[Records excerpted from a collection]
================================

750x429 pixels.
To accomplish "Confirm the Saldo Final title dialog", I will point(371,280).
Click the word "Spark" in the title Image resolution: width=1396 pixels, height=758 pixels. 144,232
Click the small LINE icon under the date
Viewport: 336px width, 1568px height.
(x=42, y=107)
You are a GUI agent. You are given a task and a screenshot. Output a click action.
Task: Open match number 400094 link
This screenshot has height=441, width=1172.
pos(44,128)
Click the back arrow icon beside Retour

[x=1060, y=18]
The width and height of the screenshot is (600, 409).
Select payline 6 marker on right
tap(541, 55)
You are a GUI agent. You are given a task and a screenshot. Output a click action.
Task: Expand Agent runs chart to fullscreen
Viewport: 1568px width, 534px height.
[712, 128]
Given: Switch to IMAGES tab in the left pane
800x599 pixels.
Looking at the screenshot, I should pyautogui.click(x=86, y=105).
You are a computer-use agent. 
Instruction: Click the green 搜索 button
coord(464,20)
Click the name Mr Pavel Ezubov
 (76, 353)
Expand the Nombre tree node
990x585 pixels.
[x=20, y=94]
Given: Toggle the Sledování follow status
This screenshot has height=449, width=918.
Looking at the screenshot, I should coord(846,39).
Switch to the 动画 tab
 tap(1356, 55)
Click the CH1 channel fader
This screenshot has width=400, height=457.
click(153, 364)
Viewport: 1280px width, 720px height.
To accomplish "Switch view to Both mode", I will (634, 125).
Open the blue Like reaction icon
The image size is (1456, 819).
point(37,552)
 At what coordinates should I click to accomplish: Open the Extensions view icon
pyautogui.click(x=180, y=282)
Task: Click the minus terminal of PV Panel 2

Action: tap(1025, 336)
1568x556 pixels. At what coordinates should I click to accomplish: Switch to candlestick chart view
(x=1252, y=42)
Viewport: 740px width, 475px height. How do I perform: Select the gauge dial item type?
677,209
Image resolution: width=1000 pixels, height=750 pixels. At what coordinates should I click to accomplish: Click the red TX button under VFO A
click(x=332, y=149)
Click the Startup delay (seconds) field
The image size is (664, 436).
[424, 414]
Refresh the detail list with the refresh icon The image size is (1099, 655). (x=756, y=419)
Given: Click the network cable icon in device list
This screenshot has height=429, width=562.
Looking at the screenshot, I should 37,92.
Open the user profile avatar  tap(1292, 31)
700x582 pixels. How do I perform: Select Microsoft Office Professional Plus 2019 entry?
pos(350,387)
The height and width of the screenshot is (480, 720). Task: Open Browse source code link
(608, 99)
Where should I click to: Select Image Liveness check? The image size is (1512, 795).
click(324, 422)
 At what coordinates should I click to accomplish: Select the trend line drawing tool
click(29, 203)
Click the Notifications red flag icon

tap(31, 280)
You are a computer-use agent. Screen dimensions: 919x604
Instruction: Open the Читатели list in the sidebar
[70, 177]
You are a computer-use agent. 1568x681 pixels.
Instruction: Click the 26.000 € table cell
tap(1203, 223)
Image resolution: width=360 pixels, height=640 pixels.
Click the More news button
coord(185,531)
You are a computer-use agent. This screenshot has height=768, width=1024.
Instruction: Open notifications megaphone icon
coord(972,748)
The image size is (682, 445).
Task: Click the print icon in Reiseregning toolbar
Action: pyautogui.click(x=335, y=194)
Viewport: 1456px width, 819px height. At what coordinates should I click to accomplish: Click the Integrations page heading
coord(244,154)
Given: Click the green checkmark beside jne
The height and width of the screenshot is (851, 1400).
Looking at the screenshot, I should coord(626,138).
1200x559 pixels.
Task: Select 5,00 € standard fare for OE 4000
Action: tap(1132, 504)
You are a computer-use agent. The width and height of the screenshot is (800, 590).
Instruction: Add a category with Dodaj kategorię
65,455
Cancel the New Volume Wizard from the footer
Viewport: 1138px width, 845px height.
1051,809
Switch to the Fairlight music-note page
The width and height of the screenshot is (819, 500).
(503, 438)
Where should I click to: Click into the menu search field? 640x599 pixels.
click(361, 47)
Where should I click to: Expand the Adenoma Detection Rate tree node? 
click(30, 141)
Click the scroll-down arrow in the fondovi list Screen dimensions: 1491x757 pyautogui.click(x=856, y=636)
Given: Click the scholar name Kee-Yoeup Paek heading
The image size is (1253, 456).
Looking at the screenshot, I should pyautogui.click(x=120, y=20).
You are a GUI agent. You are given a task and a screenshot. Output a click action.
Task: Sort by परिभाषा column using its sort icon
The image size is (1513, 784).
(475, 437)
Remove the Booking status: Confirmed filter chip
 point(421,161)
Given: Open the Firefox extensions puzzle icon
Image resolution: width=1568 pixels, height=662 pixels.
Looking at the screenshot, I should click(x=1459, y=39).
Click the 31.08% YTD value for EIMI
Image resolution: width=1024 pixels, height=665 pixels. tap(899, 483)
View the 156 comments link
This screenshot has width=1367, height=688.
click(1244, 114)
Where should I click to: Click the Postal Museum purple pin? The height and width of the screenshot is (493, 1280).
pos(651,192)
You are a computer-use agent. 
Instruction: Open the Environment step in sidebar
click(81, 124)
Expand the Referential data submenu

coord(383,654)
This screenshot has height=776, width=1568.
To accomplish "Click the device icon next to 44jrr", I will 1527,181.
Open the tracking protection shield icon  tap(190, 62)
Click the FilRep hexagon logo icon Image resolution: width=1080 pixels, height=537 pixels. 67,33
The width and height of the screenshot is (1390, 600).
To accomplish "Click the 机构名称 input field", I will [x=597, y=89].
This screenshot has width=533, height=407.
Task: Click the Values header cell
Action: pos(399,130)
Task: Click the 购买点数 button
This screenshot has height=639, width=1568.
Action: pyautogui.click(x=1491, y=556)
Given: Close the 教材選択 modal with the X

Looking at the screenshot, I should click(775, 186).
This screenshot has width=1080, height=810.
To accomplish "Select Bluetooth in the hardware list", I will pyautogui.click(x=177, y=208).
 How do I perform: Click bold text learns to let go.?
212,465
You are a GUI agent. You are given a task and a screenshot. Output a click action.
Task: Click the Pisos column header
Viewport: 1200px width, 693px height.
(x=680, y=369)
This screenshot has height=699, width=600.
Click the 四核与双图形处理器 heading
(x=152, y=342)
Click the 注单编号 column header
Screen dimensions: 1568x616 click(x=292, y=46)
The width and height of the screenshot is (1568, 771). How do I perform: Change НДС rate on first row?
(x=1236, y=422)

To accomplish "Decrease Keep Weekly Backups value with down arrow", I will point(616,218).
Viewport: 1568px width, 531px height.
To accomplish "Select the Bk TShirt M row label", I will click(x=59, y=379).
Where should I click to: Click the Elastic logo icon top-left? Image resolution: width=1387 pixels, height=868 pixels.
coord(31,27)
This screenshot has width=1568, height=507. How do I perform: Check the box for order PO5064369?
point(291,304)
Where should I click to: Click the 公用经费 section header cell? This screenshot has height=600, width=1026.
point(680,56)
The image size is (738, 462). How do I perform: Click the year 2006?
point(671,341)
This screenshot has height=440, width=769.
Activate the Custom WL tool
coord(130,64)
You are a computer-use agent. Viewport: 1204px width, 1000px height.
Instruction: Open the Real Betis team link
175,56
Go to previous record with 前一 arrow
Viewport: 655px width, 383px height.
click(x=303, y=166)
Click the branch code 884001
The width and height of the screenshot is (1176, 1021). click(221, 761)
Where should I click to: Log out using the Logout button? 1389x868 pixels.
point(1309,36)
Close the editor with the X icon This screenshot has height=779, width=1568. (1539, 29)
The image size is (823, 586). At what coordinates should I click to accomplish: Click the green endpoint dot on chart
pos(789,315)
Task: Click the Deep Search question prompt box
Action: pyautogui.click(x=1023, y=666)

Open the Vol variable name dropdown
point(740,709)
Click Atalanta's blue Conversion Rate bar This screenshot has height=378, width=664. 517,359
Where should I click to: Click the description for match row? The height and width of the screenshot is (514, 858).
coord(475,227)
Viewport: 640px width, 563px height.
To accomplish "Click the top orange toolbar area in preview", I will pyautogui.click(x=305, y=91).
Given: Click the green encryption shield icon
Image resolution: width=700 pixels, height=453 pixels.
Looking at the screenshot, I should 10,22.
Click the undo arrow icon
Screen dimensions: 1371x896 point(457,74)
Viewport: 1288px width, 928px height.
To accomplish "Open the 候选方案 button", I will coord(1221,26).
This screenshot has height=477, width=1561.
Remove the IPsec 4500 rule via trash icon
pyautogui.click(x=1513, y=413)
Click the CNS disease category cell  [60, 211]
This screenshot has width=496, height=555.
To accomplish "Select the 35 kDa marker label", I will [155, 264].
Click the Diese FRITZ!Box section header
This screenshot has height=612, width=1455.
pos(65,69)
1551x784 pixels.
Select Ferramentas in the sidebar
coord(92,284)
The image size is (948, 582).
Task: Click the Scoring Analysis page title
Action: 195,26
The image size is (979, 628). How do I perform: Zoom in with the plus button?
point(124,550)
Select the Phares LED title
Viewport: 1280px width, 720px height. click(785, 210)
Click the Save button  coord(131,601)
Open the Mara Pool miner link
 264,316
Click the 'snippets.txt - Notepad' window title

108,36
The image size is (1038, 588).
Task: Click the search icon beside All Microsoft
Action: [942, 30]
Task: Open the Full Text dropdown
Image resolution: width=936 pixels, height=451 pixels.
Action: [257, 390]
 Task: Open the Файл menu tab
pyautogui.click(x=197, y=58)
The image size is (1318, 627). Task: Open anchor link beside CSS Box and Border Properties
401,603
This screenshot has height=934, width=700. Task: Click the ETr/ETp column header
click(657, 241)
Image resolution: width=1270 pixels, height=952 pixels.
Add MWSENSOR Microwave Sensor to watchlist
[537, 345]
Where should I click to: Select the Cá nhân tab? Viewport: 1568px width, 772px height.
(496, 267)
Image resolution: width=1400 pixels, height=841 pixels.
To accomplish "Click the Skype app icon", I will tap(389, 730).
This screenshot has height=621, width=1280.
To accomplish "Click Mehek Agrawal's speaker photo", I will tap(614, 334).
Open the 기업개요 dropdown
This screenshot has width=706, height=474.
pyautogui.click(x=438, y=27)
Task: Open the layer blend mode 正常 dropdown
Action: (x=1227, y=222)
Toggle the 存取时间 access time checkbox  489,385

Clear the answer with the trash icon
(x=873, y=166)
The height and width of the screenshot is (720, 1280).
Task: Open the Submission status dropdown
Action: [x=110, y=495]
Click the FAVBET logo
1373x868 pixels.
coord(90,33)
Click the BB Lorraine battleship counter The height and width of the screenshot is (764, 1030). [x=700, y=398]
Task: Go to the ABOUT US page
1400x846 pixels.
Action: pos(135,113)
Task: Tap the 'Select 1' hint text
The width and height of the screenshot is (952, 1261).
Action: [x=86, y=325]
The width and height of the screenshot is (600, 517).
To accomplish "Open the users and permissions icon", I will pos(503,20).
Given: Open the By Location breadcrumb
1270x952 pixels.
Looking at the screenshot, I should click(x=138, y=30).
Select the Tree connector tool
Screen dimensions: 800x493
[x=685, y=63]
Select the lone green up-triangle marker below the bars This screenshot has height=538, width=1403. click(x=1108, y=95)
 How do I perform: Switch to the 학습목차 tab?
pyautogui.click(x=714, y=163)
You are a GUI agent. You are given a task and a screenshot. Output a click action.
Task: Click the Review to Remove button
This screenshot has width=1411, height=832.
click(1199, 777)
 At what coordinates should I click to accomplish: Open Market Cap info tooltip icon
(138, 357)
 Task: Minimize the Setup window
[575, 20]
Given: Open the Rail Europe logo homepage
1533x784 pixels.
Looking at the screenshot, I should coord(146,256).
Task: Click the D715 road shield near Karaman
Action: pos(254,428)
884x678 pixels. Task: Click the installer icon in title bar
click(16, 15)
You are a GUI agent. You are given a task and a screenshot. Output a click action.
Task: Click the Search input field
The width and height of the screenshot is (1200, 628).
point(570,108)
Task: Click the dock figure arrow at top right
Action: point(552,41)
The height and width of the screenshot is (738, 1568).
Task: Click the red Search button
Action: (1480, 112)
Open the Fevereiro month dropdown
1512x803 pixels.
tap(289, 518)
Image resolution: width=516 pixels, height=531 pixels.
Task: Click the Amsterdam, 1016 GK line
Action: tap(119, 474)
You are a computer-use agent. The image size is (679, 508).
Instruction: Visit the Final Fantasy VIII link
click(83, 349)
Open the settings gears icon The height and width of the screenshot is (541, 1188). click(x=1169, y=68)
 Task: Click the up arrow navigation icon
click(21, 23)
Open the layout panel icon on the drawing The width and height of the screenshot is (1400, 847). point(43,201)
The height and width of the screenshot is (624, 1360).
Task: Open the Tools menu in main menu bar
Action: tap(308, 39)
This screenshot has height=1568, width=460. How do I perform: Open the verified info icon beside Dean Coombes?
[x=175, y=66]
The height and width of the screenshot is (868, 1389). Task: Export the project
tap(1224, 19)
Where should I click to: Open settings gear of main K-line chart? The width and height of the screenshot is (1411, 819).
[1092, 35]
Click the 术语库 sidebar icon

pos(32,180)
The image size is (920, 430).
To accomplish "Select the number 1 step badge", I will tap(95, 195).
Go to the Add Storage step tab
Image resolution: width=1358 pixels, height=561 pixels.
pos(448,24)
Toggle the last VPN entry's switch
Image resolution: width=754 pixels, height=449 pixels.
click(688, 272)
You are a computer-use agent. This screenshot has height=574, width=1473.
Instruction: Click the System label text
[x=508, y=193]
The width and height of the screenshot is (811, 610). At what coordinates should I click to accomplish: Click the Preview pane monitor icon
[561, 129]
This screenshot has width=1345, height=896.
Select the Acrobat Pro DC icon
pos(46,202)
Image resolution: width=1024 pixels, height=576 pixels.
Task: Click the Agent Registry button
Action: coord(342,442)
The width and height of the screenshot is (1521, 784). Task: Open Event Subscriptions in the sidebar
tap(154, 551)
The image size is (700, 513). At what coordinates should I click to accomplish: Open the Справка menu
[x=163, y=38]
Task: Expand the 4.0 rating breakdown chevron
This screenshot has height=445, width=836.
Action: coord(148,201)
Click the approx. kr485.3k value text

================================

◆ Work to be completed:
Copy exactly the stretch of data above from the line with "Extensions view icon" through the line with "Open the user profile", and omit all other lines.

◆ Exercise response:
 At what coordinates should I click to accomplish: Open the Extensions view icon
pyautogui.click(x=180, y=282)
Task: Click the minus terminal of PV Panel 2

Action: tap(1025, 336)
1568x556 pixels. At what coordinates should I click to accomplish: Switch to candlestick chart view
(x=1252, y=42)
Viewport: 740px width, 475px height. How do I perform: Select the gauge dial item type?
677,209
Image resolution: width=1000 pixels, height=750 pixels. At what coordinates should I click to accomplish: Click the red TX button under VFO A
click(x=332, y=149)
Click the Startup delay (seconds) field
The image size is (664, 436).
[424, 414]
Refresh the detail list with the refresh icon The image size is (1099, 655). (x=756, y=419)
Given: Click the network cable icon in device list
This screenshot has height=429, width=562.
Looking at the screenshot, I should 37,92.
Open the user profile avatar  tap(1292, 31)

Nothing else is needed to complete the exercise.